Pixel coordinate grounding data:
- - - -
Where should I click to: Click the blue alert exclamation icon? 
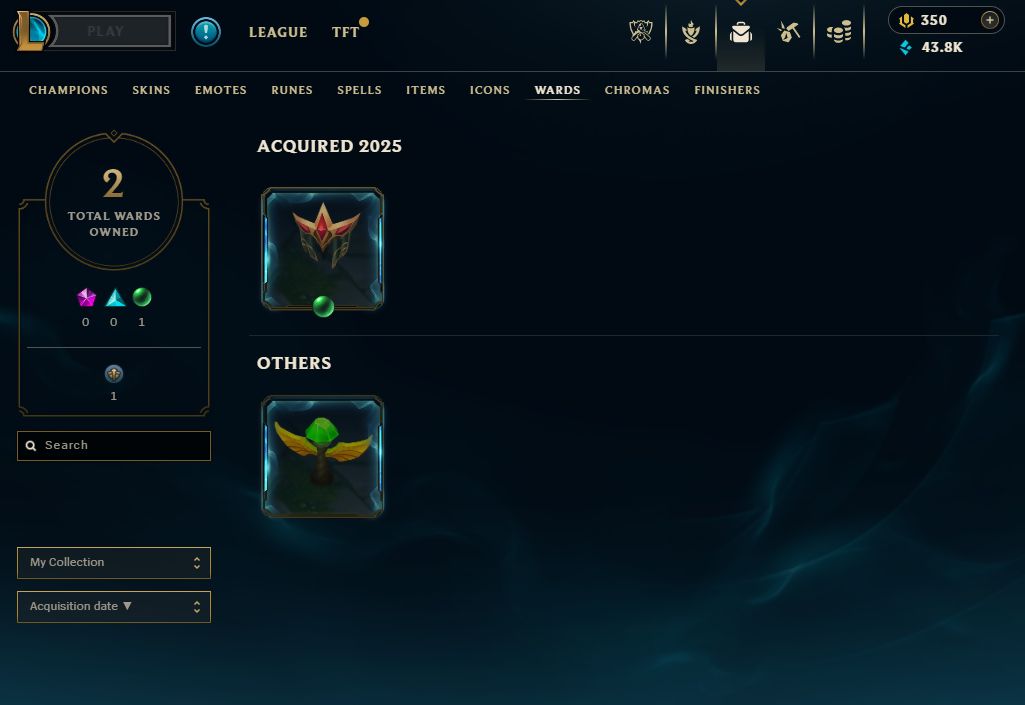coord(206,31)
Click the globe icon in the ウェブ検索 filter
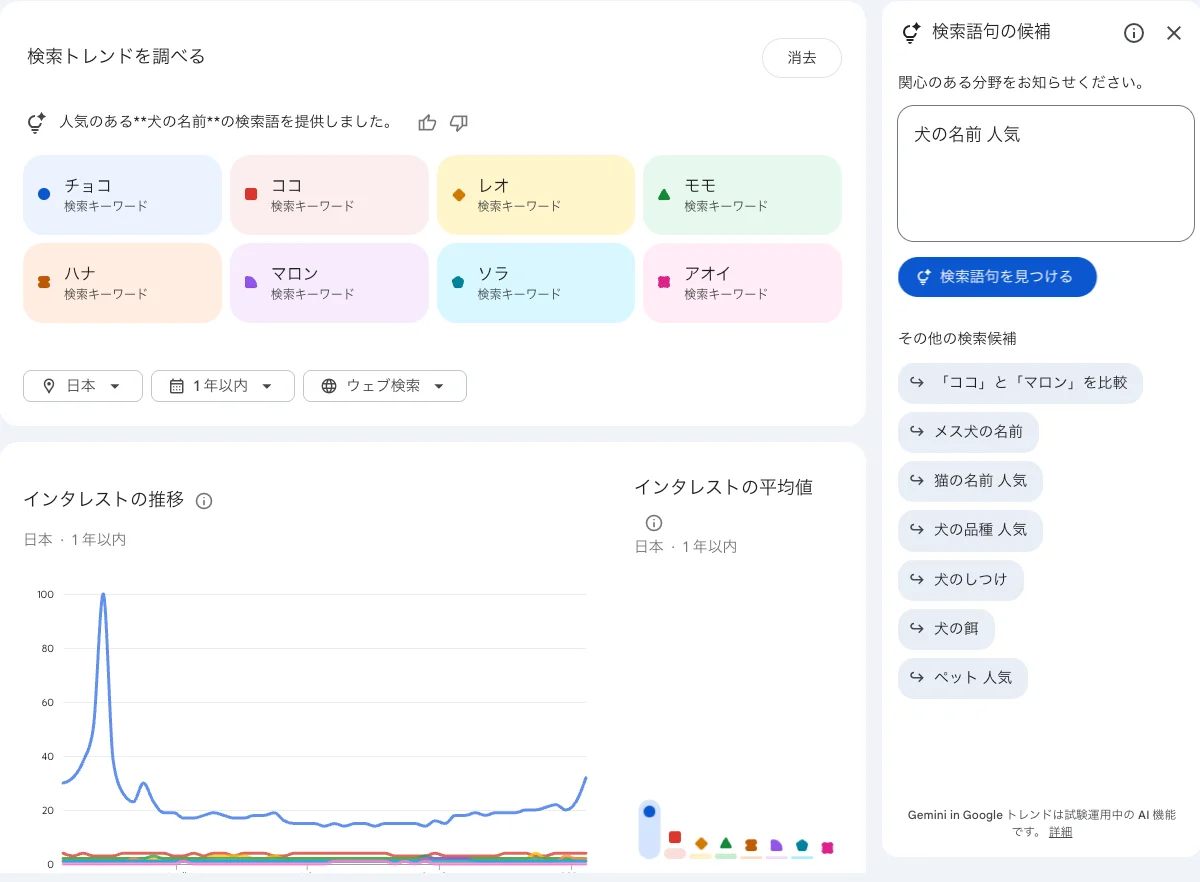 point(330,385)
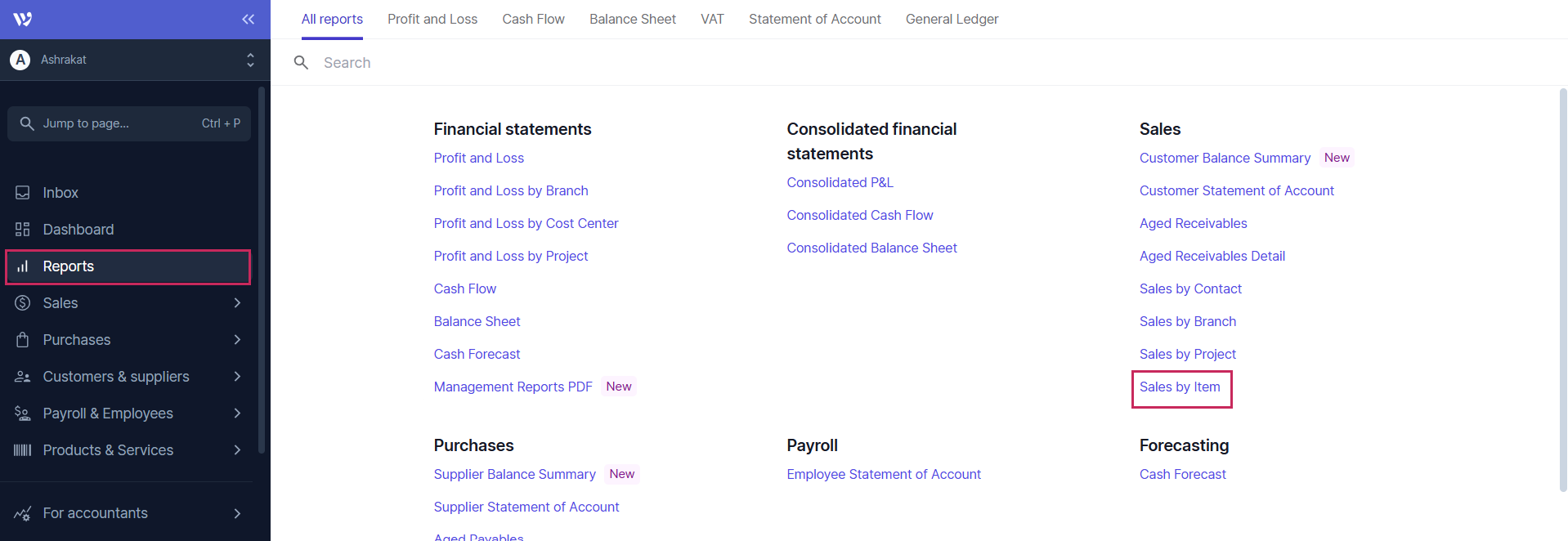
Task: Expand the For accountants section
Action: pyautogui.click(x=237, y=513)
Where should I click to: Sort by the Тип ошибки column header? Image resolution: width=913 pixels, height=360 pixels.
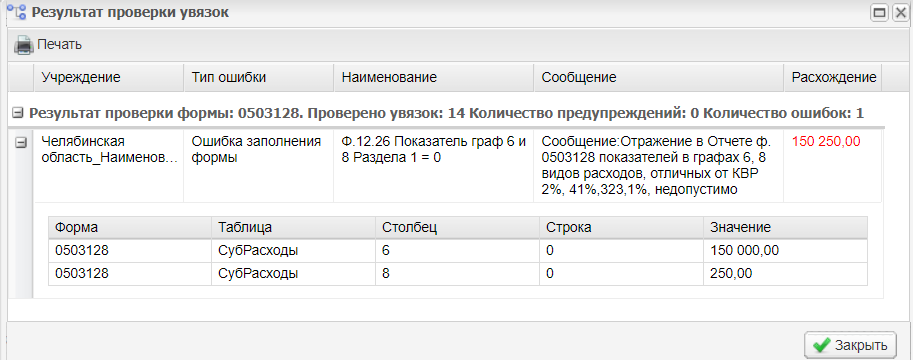coord(259,77)
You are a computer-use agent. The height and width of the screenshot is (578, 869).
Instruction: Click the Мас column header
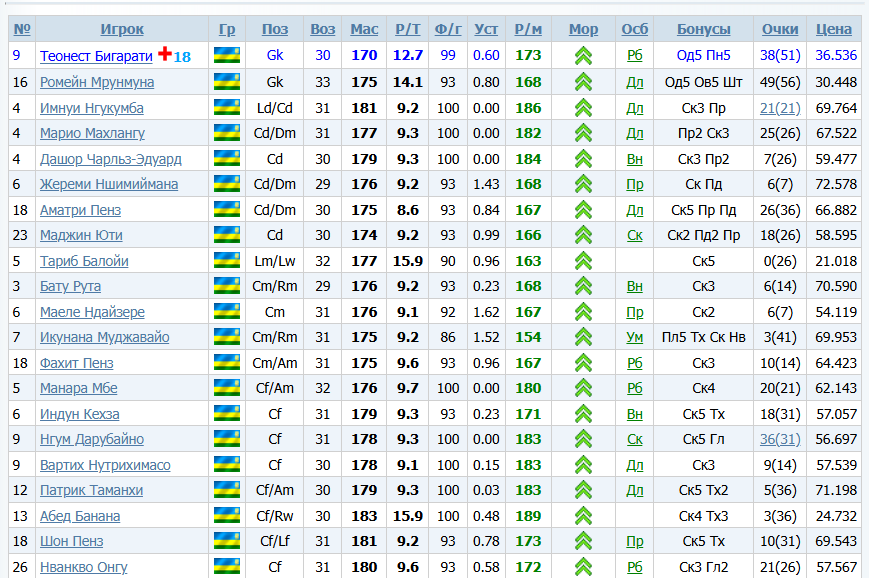364,29
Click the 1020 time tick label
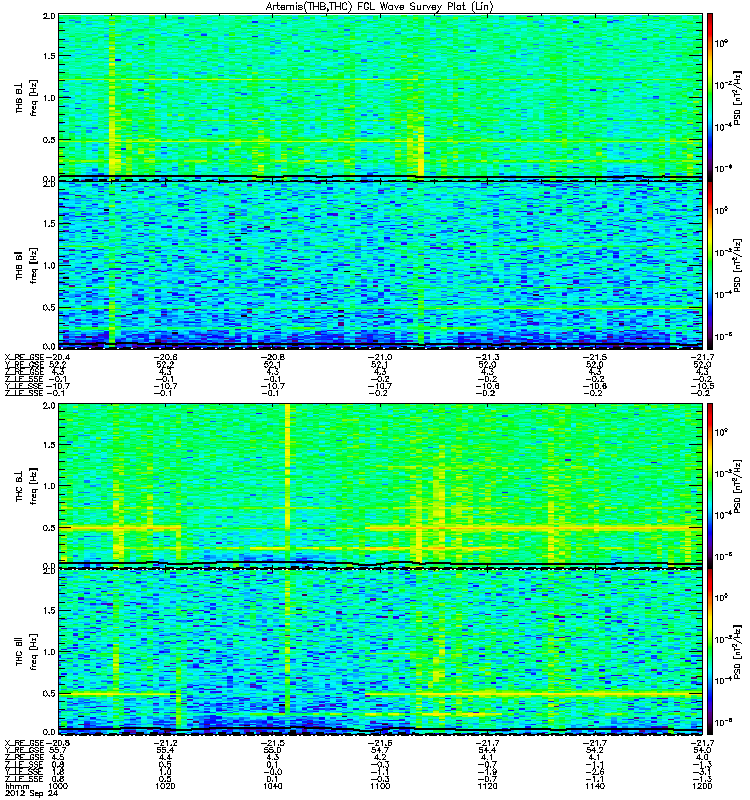The height and width of the screenshot is (800, 750). pos(166,785)
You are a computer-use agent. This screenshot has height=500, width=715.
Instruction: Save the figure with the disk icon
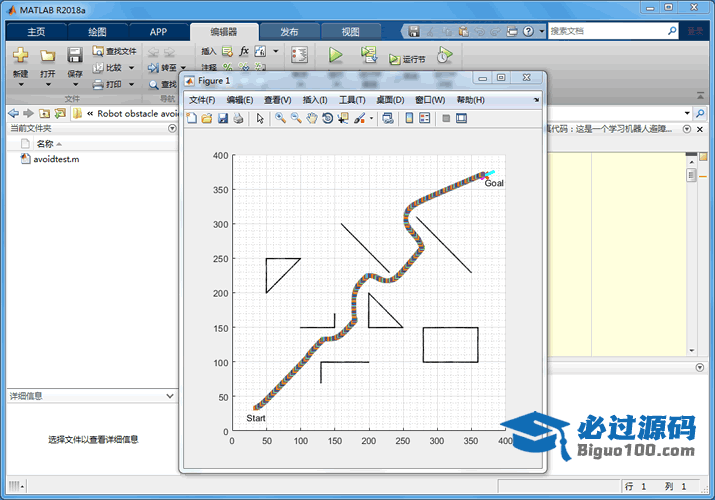tap(223, 118)
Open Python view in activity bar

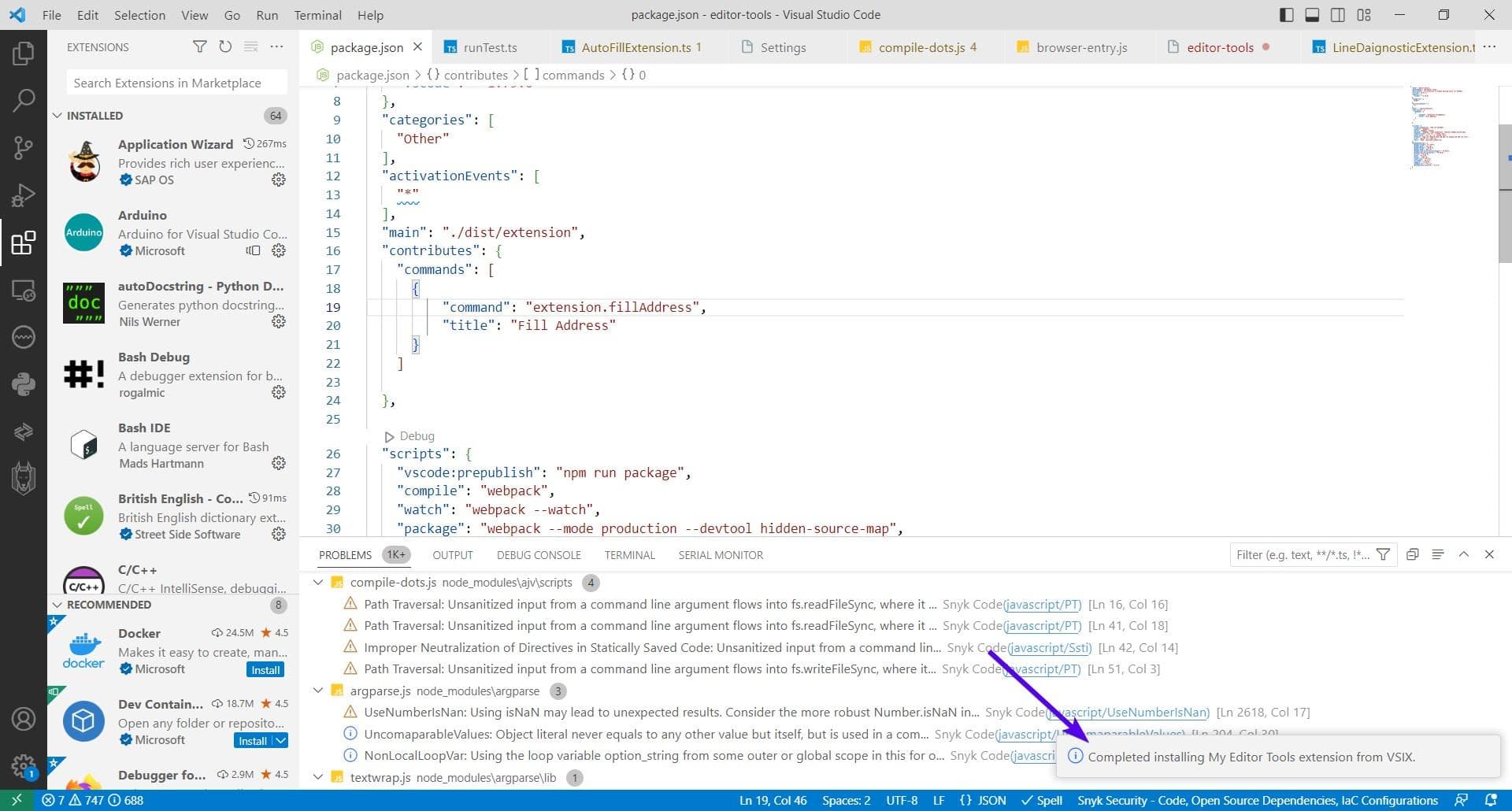click(23, 383)
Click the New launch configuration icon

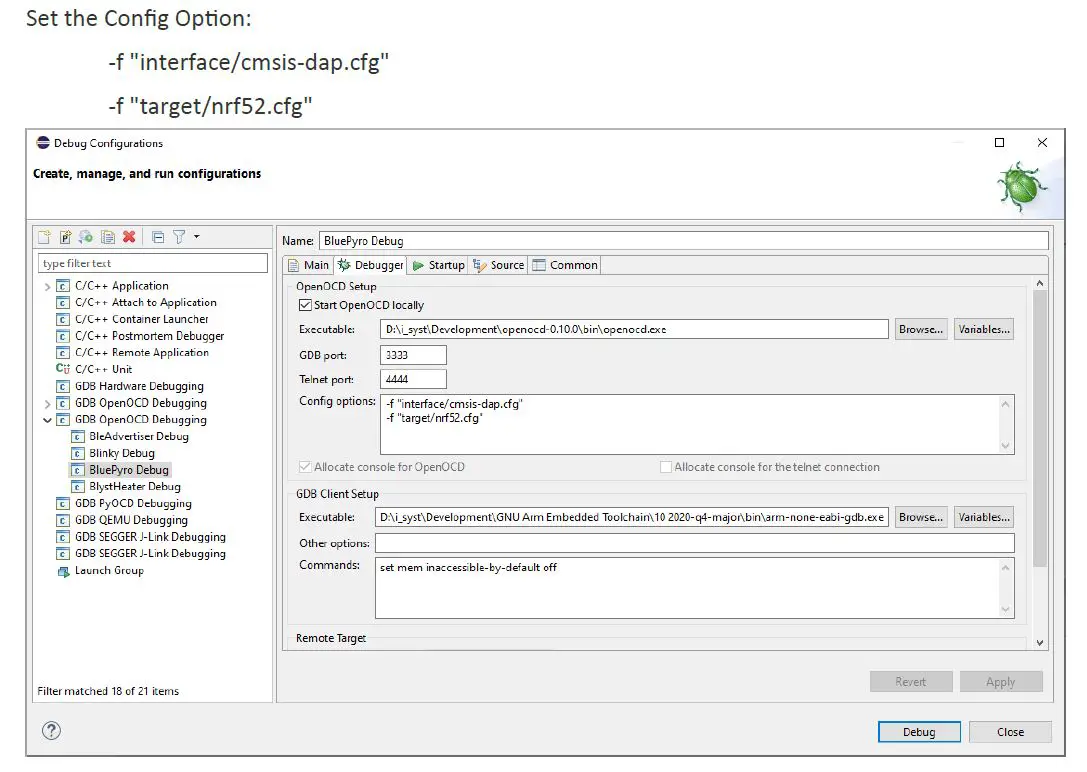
- - - -
◆ Your instructions ◆
Make an exact copy of only those lines that run from the line with "You are a computer-use agent. This" through the end of the records, excluding pictures.

◆ Output of the task ◆
You are a computer-use agent. This screenshot has height=500, width=715.
Instruction: Save the figure with the disk icon
tap(223, 118)
Open Python view in activity bar

click(23, 383)
Click the New launch configuration icon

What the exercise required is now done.